舛添国務大臣 いろいろ私の仕事をおもんぱかっていただいて、ありがとうございます。

 やはり、土曜日、日曜日、週末があるというのはありがたいなと。もう金曜日になりますとくたくたになる、しかし、土日、国会を離れリフレッシュする、それで出てきますと、山井先生初め厳しい御質問にもまたお答えする勇気がわいてくるということでございまして、私はやはり、リフレッシュしてさらに働くぞ、さらに頑張るぞと。だから、やはり一週間に一遍、これはキリスト教で安息日なんといいますけれども、イスラム教でも同じように金曜日にはお休みとかありますけれども、人類が働いているときに、一週間に一遍ぐらい休むべきだなというのが経験則で出てきたんじゃないかと思いますので、これは絶対に不可欠であるということをまず断言しておきたいと思います。

 その上で、今の、時間ごとに有給休暇をとれるというのは、これは特に働いている女性なんかから、例えば、きょうは朝三時間とる、そうすると子供の送り迎えができるな、ちょっと家事もできるなというようないろいろな御要望を賜ったものですから、五日間を限度として時間単位でとる。つまり、せっかく有給休暇がある、これを日にち単位でとらなきゃだめだというんだと、ちょっと使い勝手が悪い。

 ですから、有給休暇をさらに有効に活用できるようなための仕組みということで、皆様方の御要望におこたえして入れたものでありまして、有給休暇ということの発想、根源、それから休暇の重要さ、こういうものにいささかも反するものではございませんので、その点は強調しておきたいと思います。

園田(康)委員 そうしますと、休暇本来の趣旨は離れることはないということであろうというふうに思っております。

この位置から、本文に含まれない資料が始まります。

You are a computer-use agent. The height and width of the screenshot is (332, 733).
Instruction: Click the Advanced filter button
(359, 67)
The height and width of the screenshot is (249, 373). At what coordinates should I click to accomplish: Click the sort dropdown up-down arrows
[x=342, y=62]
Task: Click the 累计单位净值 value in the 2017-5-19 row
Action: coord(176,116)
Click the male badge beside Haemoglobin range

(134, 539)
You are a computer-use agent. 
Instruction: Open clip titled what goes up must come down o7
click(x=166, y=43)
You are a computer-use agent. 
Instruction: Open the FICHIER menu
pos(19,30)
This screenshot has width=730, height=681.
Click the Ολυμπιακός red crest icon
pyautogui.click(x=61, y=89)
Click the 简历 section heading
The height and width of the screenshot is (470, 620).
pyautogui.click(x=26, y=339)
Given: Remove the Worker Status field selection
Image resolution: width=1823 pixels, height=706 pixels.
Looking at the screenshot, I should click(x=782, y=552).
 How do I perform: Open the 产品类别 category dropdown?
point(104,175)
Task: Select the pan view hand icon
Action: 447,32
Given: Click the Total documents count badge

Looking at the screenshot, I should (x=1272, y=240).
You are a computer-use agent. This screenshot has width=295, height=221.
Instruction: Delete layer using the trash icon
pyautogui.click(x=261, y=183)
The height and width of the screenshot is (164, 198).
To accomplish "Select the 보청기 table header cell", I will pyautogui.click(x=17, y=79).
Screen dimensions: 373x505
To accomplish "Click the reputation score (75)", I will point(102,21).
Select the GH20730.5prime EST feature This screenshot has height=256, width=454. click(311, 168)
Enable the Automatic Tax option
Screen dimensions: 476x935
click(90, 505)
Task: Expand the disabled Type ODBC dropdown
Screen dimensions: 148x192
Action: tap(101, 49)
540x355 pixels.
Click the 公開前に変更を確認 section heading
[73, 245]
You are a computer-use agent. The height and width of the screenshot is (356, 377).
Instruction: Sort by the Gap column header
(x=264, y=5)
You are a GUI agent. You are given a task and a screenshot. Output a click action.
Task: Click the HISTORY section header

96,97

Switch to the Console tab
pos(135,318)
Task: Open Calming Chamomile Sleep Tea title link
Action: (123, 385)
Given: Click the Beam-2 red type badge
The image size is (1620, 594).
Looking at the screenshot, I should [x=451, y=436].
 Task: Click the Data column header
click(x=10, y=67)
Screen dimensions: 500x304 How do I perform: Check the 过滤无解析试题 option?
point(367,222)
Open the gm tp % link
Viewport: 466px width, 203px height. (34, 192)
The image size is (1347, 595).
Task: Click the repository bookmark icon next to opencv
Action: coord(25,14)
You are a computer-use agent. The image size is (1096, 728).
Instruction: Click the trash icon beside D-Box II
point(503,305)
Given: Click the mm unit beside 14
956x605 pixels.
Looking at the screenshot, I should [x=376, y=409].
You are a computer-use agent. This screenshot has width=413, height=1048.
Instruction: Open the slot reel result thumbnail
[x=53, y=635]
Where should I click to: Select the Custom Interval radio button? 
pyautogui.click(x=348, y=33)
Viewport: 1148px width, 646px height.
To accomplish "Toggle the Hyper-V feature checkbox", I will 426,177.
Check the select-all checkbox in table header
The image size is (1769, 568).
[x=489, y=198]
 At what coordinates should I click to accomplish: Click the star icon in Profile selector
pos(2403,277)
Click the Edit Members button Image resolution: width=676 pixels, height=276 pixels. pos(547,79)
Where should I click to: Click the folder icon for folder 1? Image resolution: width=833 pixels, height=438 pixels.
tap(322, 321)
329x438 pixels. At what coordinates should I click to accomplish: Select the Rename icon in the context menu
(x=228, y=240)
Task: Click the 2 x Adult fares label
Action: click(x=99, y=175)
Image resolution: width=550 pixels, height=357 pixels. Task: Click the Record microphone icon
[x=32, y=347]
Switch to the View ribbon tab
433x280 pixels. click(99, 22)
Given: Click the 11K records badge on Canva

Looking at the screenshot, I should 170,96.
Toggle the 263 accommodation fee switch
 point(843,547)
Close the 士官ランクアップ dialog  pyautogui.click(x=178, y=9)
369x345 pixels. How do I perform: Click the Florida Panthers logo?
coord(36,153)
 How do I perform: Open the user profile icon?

 ただ、今、例えば朝の家事も少しある、あるいはお子さんを幼稚園に送っていかなければいけない、あるいは急に熱が出たというような形もあろうかというふうに思います。それはそれぞれ理由が出てくるのかなというふうに思っておりますが、そうした場合に、先ほど申し上げた休暇、例えばフランスの場合は、大臣も御承知のとおり、夏の期間、バカンスといって一カ月近くの長期、一括的な休暇があり、そしてさまざまな形でリフレッシュを行っていくというのが休暇というものの概念であったわけでありますけれども、それが、この時点で、我が国では法定の一定の要件を満たせば十日から順次取得をすることができるというふうになってきているわけであります。そのうち、今回は五日というふうになっているわけですね。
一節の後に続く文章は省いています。